By Boba Rick, in X-Wing

Not too fast, not too slow, fast enough to be aggressive and keep the pressure on the opponent and cautious enough to react to situations that the opponent might cause.

tl;dr - Two-ship non-Dengaroo lists, in my experience, work best when they slow-play into a pincer. If they can, they easily control the battlefield.

In general, I'm terrible at turn-0 and turn-1 play. However, I have found my niche with two-large-ship lists, Bossk/Kath in particular.

If you're flying a similar two-ship list (that isn't Dengaroo), pincer . Pincer all day. Get your opponent flanked by one or more of your big guns, especially if you have a turret or auxiliary firing arc. But plan for it; force the opponent to commit in a way that will put them exactly where you want them. Usually, that involves slow-play in some capacity. You can keep everything back and see where your opponent is committing. Or, you can pull a bait-and-switch, especially if you're familiar with your opponent's flying styles or his/her list.

Here's one example and why it works for me: my favorite list right now involves Bossk (VI, Concussion Missiles, Chips, Inertial Dampeners, Dengar, Zuckuss, 4-LOM) and Kath Scarlet (VI, EU, K4 Security Droid, Glitterstim, Thermal Detonators). Some of you may have seen me babble on about it. It's in my signature, after all. Not the point. Moving on.
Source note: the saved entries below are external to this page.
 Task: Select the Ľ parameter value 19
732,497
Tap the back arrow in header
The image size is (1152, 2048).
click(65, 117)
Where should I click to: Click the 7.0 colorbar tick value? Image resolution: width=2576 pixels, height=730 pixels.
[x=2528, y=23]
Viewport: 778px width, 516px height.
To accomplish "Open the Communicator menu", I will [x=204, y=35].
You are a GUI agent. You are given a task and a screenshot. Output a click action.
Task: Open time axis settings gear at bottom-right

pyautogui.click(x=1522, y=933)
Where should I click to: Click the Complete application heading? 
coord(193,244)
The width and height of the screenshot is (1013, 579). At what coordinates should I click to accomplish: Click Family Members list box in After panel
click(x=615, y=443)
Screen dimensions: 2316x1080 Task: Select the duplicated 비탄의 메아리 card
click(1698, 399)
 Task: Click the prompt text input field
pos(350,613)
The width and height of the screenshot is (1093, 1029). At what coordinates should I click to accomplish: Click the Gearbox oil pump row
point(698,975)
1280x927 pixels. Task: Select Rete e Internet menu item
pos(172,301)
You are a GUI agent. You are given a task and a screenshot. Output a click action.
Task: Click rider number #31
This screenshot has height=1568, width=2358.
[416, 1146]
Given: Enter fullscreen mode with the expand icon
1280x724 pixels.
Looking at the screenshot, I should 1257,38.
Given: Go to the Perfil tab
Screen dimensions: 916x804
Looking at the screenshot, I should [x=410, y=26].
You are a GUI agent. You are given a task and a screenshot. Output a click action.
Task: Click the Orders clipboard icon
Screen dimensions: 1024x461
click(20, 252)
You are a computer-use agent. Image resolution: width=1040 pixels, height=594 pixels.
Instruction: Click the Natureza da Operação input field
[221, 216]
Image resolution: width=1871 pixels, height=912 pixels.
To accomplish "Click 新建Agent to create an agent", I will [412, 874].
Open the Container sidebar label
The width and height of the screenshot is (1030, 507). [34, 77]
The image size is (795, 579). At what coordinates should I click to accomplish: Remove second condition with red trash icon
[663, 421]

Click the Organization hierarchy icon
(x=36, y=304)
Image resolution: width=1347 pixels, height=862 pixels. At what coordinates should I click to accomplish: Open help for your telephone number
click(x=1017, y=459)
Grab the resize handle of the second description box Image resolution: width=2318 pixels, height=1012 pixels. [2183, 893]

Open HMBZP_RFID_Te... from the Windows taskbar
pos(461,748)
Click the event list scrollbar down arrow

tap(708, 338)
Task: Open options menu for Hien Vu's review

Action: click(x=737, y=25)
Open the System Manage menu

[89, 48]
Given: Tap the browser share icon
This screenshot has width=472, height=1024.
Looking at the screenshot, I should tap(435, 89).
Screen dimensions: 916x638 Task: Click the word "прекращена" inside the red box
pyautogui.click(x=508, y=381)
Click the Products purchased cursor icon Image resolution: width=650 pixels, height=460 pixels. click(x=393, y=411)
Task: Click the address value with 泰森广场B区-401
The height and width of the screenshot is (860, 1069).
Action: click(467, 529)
I typically set them up in the opposite corner of what I'm facing, or, at least, I pick a primary target and line up in the corner as far from them as possible. Kath is all the way in the corner, facing straight down the board, and Bossk is perpendicular to her, facing the center. For 11 games now, Bossk's first two moves have been stop and 1-bank. That pretty much ensures you won't be shot at until the third round of combat, and, with that big fat firing arc and your need to stay back for Concussion Missiles, allows you to be really flexible with your third move. Kath, meanwhile, basically does whatever she can to stay out of range until round 3. With her Engine Upgrade, she has a lot of flexibility and board coverage. She can slow-play it with tight 2-turns or 1-speed moves, and choose whether to boost to gain flexibility, or just gun it with a 4-straight + boost, and everything in between. If I can, I try to keep as close to the neutral edge of the board as possible before turning in (the bank-boost then can position you really well to get through the asteroids). The idea is to force your opponent to end up between your two ships, ideally inside the obstacle field. If you carefully plan your maneuvers, you can lure your opponent into the rocks and safely skate through them yourself. Granted, the large bases don't like that too much, but if you plan ahead enough, you can skate around them pretty easily. At least, I've been able to so far. And even if you have no choice but to run across one or two, you can still bring debris to mitigate that risk and, thus, still shoot from them, or hopefully you'll have wiped something out in the opening round.